Bentley issued his public apology about the remarks to Mason in a news conference about two hours after Collier's.

He said he did not have a "physical affair" with Mason, 44. But when asked why the recorded conversation included references to touching, Bentley replied: "What I'm saying is there was no sexual activity."

The governor was also asked why voters should trust him and how he moves forward.

"The people of Alabama have twice elected me. I have been totally honest with the people of Alabama, and I'm being honest today. ... As I stand before you and stand before the people of this state and say I made a mistake," he said.

"The most wonderful thing that I have in my life is I truly believe that the God who loves me, loves me even through the mistakes, and he uses those, and he uses even difficult times in our lives like I've been going through. He's going to use those to make me better," he said.

The governor said he apologized to his family and to Mason's - an apology Mason said her family accepted.

"Governor Bentley addressed the recordings in his comments yesterday, as you know those recordings were made over two years ago. Governor Bentley had apologized to me and to my family, we accepted his apology and have put all of this behind us," Mason said in a statement sent to The Associated Press.

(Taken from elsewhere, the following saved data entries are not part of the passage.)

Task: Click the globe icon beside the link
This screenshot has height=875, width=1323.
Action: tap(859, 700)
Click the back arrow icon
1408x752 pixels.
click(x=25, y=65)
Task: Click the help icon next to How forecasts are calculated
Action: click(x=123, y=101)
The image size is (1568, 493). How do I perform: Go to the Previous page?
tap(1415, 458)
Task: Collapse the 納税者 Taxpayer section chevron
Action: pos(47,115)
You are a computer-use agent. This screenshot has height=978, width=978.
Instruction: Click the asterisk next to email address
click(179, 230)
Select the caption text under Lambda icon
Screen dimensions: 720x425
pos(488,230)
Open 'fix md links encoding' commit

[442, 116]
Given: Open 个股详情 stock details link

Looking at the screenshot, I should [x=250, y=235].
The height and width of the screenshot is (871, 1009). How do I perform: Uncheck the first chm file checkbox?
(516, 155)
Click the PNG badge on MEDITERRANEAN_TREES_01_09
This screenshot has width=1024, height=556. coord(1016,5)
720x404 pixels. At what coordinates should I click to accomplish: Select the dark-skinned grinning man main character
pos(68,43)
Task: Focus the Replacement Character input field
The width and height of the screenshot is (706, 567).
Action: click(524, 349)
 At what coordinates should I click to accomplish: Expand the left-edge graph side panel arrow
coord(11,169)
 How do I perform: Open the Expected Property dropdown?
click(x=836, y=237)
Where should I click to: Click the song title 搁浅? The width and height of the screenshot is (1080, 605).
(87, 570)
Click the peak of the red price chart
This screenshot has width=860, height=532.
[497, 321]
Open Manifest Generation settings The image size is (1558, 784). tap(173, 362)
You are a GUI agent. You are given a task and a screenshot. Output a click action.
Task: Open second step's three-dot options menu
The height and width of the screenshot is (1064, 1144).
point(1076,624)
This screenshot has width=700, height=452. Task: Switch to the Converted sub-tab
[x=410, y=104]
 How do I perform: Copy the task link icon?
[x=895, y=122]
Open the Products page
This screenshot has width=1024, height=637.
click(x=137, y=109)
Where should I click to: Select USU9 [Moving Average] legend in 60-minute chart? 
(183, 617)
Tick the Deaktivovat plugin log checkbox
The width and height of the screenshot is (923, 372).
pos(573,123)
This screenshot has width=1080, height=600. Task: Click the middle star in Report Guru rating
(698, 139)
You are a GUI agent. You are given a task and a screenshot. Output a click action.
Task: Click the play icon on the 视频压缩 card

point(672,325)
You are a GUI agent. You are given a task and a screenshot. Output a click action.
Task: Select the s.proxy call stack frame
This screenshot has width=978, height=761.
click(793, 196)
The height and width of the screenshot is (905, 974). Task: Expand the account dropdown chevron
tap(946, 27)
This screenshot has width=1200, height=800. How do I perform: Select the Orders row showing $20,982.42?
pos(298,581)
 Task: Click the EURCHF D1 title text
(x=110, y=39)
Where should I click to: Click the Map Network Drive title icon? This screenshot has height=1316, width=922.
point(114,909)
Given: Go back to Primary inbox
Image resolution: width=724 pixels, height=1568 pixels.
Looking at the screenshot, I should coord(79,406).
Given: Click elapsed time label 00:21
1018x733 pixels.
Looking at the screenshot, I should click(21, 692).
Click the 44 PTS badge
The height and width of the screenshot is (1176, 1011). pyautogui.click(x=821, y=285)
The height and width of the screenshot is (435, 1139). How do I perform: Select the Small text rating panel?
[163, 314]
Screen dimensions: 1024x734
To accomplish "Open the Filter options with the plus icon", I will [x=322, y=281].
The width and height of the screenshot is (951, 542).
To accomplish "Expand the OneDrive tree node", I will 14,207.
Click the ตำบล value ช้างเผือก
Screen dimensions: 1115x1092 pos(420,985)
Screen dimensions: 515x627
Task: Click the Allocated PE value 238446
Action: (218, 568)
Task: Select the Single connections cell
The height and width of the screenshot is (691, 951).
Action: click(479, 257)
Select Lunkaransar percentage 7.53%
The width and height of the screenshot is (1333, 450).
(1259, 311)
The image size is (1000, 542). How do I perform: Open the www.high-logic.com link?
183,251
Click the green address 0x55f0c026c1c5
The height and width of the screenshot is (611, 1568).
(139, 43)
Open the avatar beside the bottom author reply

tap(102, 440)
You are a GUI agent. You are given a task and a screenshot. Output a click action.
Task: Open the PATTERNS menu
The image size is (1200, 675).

When he first ran for governor in 2010, Bentley was a dermatologist and little-known legislator from Tuscaloosa who was considered a longshot candidate. He was catapulted to victory after the state teachers union launched an advertising assault on the GOP primary front-runner. His campaign promises also resonated with voters, including a vow to not take a gubernatorial salary until the state's unemployment rate dramatically improved.

Stewart said that although Bentley was short on experience and savvy, his public perception as an honest politician was one of his strongest qualities. Observers say that is now in jeopardy after six years in office.

"Overall, it is bound to diminish his ability to be persuasive given that he is a lame duck governor to start with, and then when you add this scandal to it, it's hard to believe that he would be taken seriously," said Natalie Davis, a political scientist and pollster at Birmingham-Southern College.

Mason has been one of Bentley's closest advisers for years. She previously worked for the governor's campaign, serving as his communications director. However, she is not on the state's payroll and is paid by the governor's campaign fund because her work focuses on political strategy.

Campaign records show Bentley's campaign in 2015, a year after the election, paid Mason's firm $76,830 for consulting and polling and transportation reimbursement.

Several top Democrats in the House of Representatives on Thursday asked the attorney general's office to investigate Collier's accusations, including that Bentley interfered with law enforcement investigations. Bentley and his current law enforcement director have denied that accusation.

"The governor's personal affairs are personal business, the duties of the Office of the Governor are the people's business," their statement said.

Alabama Attorney General Luther Strange said in a statement that his office takes all accusations of wrongdoing seriously but does not comment on pending or possible investigations.